Several of the orphans-no-more have asked to go back to The Shire to see the place, dream, have a picnic... We haven't brought them very often because we are too many to all fit in the 4x4 as the roads are too bad for the van right now.
Yesterday, we decided that Johnny would take the youngest children in the car, and I would take the older ones on foot, on a bus, then on foot again up to The Shire. It would be an adventure, and I like embracing a challenge.
On our way from the house to the highway where we would catch a vehicle going in the right direction, we saw a lovely vervet monkey! The walk was only a few kilometers, but finding a car going far enough on a Sunday was difficult. We kept walking... Finally, we all boarded a public van that wanted to charge us double the price per person! We negotiated and protested until they agreed to the normal price.
We asked them to drop us at the foot path that goes up the mountain. Since I wasn't certain where the path was, I didn't realize they dropped us off over a kilometer from the right place. So we had to walk to the path, then UP the path. Once we got to the railroad, we lost the path! So we ended up walking on cow trails and getting lost. We came out of the woods on the right road but about a half of a kilometer away from The Shire. By then, we were pretty tired.
We had sour dough bread sandwiches for lunch, drank all the water we brought. The kids had a blast stomping in the mud for the hut. I learned a lot about the building and even taught the guys a few things. I got my hands dirty building walls... So much fun.
When it was time to leave, I went down on foot with the older kids as Johnny drove the rest home in the Pajero.
Just as I was reaching the highway, Johnny called saying the Pajero overheated, and he was stuck on the highway with the little kids and no water to put in the radiator.
Just as he was talking my phone battery died. I had no way of communicating with Johnny to help him out. He was stranded, and I was equally stranded since I was on foot with 6 kids.
We waited ages on the side of the highway for a vehicle to pick us up so we could get to Nakuru. The one that stopped was a huge bus with standing room only. We piled in, and I convinced the driver to stop at the first sign of our car on the side of the highway (since I couldn't see out of the windows because the bus was so crowded).
We stopped, but keep in mind, all public vehicles are in a mad rush to pick passengers for more cash... the driver didn't have patience as we sorted out piling in the other children from Johnny's lot. The bus started moving just as the last daughter of mine stepped on to the bus with the door still open! I was expecting to get some money from Johnny to pay the fare, but they pulled out so quickly. I was 50 shillings short, but the tout didn't mind. All eleven of us were hanging on to the poles trying not to fall over with each aggressive stop. It was a difficult 40 minutes to our stop as passengers kept getting off and on while most of my family was standing in the aisle!
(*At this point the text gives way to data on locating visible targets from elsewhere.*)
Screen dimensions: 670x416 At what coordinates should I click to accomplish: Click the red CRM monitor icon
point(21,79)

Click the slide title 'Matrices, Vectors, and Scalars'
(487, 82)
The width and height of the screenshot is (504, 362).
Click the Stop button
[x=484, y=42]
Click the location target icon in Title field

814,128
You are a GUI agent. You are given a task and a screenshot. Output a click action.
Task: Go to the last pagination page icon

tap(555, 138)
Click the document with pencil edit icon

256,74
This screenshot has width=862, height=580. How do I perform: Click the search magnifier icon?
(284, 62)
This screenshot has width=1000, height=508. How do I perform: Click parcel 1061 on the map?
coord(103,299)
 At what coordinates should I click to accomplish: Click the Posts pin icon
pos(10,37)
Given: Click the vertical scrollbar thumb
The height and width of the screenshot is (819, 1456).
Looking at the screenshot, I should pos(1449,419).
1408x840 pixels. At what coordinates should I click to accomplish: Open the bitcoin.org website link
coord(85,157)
We got off the bus too soon, and had to walk quite a distance with ALL the kids in tow. That's a lot of kids to manage, but after a long climb (40 minutes) UP hill to our house, we finally made it home... Keep in mind, this adventure was sandwiched among loads of cooking, prepping of a picnic for 17 people, and a fantastic supper of home made pizzas and potatoes, etc... It was just a busy adventurous day indeed.